══ DATA EXCERPTS

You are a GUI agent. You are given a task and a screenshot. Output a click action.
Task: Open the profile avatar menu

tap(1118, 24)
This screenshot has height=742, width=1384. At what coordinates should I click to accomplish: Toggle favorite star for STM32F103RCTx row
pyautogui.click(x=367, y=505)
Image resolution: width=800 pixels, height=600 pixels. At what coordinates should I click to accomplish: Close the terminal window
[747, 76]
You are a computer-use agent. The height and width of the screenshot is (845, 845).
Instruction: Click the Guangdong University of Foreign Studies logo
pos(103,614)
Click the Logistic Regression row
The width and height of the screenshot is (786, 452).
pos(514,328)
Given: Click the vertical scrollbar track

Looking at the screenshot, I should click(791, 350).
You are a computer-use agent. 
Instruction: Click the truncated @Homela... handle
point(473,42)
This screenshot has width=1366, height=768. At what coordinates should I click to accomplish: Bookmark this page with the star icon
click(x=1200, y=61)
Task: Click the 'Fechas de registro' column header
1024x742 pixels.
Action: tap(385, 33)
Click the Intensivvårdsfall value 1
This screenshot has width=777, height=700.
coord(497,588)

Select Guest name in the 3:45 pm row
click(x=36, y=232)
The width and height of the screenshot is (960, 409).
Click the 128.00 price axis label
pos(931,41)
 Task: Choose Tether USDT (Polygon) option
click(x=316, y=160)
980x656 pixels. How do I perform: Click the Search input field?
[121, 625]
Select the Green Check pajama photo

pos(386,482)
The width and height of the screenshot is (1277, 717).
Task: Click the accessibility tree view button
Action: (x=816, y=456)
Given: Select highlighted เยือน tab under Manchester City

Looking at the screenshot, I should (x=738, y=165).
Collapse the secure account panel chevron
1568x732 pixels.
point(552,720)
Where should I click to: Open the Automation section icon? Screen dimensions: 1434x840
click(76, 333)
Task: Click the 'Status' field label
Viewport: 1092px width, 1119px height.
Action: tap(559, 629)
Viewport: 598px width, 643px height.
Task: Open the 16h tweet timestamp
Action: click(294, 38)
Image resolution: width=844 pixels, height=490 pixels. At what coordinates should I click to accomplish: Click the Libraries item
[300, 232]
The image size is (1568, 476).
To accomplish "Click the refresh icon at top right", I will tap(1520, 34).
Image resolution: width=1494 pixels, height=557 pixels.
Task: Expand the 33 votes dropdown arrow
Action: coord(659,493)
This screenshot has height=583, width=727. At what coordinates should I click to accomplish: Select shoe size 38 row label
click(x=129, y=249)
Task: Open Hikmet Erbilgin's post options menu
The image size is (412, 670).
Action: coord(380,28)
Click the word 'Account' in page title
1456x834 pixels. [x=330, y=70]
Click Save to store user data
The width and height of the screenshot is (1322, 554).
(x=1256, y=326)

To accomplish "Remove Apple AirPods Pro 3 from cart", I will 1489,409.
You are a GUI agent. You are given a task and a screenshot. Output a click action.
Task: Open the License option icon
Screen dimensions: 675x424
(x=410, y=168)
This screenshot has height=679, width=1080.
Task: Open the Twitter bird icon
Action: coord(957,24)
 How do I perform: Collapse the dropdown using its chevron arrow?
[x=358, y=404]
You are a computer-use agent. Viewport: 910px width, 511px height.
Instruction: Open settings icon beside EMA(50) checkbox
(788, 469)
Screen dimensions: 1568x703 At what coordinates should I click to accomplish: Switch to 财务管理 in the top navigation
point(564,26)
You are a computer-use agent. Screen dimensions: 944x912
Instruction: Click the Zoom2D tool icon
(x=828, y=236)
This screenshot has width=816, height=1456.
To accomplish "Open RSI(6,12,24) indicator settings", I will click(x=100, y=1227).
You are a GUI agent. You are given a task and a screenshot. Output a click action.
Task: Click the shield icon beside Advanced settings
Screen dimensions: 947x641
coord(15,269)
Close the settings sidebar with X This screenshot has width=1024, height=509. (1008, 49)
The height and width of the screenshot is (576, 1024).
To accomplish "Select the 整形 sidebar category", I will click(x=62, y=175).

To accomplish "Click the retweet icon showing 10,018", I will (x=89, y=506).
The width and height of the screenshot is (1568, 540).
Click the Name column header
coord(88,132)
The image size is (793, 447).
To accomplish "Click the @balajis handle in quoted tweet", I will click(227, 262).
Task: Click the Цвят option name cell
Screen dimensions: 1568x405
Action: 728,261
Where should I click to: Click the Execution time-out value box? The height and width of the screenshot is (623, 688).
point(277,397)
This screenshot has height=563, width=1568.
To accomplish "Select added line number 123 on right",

════

Set the data down again in full, exactly as given.

You are a GUI agent. You are given a task and a screenshot. Output a click action.
Task: Open the profile avatar menu

tap(1118, 24)
This screenshot has height=742, width=1384. At what coordinates should I click to accomplish: Toggle favorite star for STM32F103RCTx row
pyautogui.click(x=367, y=505)
Image resolution: width=800 pixels, height=600 pixels. At what coordinates should I click to accomplish: Close the terminal window
[747, 76]
You are a computer-use agent. The height and width of the screenshot is (845, 845).
Instruction: Click the Guangdong University of Foreign Studies logo
pos(103,614)
Click the Logistic Regression row
The width and height of the screenshot is (786, 452).
pos(514,328)
Given: Click the vertical scrollbar track

Looking at the screenshot, I should click(791, 350).
You are a computer-use agent. 
Instruction: Click the truncated @Homela... handle
point(473,42)
This screenshot has width=1366, height=768. At what coordinates should I click to accomplish: Bookmark this page with the star icon
click(x=1200, y=61)
Task: Click the 'Fechas de registro' column header
1024x742 pixels.
Action: tap(385, 33)
Click the Intensivvårdsfall value 1
This screenshot has width=777, height=700.
coord(497,588)

Select Guest name in the 3:45 pm row
click(x=36, y=232)
The width and height of the screenshot is (960, 409).
Click the 128.00 price axis label
pos(931,41)
 Task: Choose Tether USDT (Polygon) option
click(x=316, y=160)
980x656 pixels. How do I perform: Click the Search input field?
[121, 625]
Select the Green Check pajama photo

pos(386,482)
The width and height of the screenshot is (1277, 717).
Task: Click the accessibility tree view button
Action: (x=816, y=456)
Given: Select highlighted เยือน tab under Manchester City

Looking at the screenshot, I should (x=738, y=165).
Collapse the secure account panel chevron
1568x732 pixels.
point(552,720)
Where should I click to: Open the Automation section icon? Screen dimensions: 1434x840
click(76, 333)
Task: Click the 'Status' field label
Viewport: 1092px width, 1119px height.
Action: tap(559, 629)
Viewport: 598px width, 643px height.
Task: Open the 16h tweet timestamp
Action: click(294, 38)
Image resolution: width=844 pixels, height=490 pixels. At what coordinates should I click to accomplish: Click the Libraries item
[300, 232]
The image size is (1568, 476).
To accomplish "Click the refresh icon at top right", I will tap(1520, 34).
Image resolution: width=1494 pixels, height=557 pixels.
Task: Expand the 33 votes dropdown arrow
Action: coord(659,493)
This screenshot has height=583, width=727. At what coordinates should I click to accomplish: Select shoe size 38 row label
click(x=129, y=249)
Task: Open Hikmet Erbilgin's post options menu
The image size is (412, 670).
Action: coord(380,28)
Click the word 'Account' in page title
1456x834 pixels. [x=330, y=70]
Click Save to store user data
The width and height of the screenshot is (1322, 554).
(x=1256, y=326)

To accomplish "Remove Apple AirPods Pro 3 from cart", I will 1489,409.
You are a GUI agent. You are given a task and a screenshot. Output a click action.
Task: Open the License option icon
Screen dimensions: 675x424
(x=410, y=168)
This screenshot has height=679, width=1080.
Task: Open the Twitter bird icon
Action: coord(957,24)
 How do I perform: Collapse the dropdown using its chevron arrow?
[x=358, y=404]
You are a computer-use agent. Viewport: 910px width, 511px height.
Instruction: Open settings icon beside EMA(50) checkbox
(788, 469)
Screen dimensions: 1568x703 At what coordinates should I click to accomplish: Switch to 财务管理 in the top navigation
point(564,26)
You are a computer-use agent. Screen dimensions: 944x912
Instruction: Click the Zoom2D tool icon
(x=828, y=236)
This screenshot has width=816, height=1456.
To accomplish "Open RSI(6,12,24) indicator settings", I will click(x=100, y=1227).
You are a GUI agent. You are given a task and a screenshot. Output a click action.
Task: Click the shield icon beside Advanced settings
Screen dimensions: 947x641
coord(15,269)
Close the settings sidebar with X This screenshot has width=1024, height=509. (1008, 49)
The height and width of the screenshot is (576, 1024).
To accomplish "Select the 整形 sidebar category", I will click(x=62, y=175).

To accomplish "Click the retweet icon showing 10,018", I will (x=89, y=506).
The width and height of the screenshot is (1568, 540).
Click the Name column header
coord(88,132)
The image size is (793, 447).
To accomplish "Click the @balajis handle in quoted tweet", I will click(227, 262).
Task: Click the Цвят option name cell
Screen dimensions: 1568x405
Action: 728,261
Where should I click to: Click the Execution time-out value box? The height and width of the screenshot is (623, 688).
point(277,397)
This screenshot has height=563, width=1568.
To accomplish "Select added line number 123 on right",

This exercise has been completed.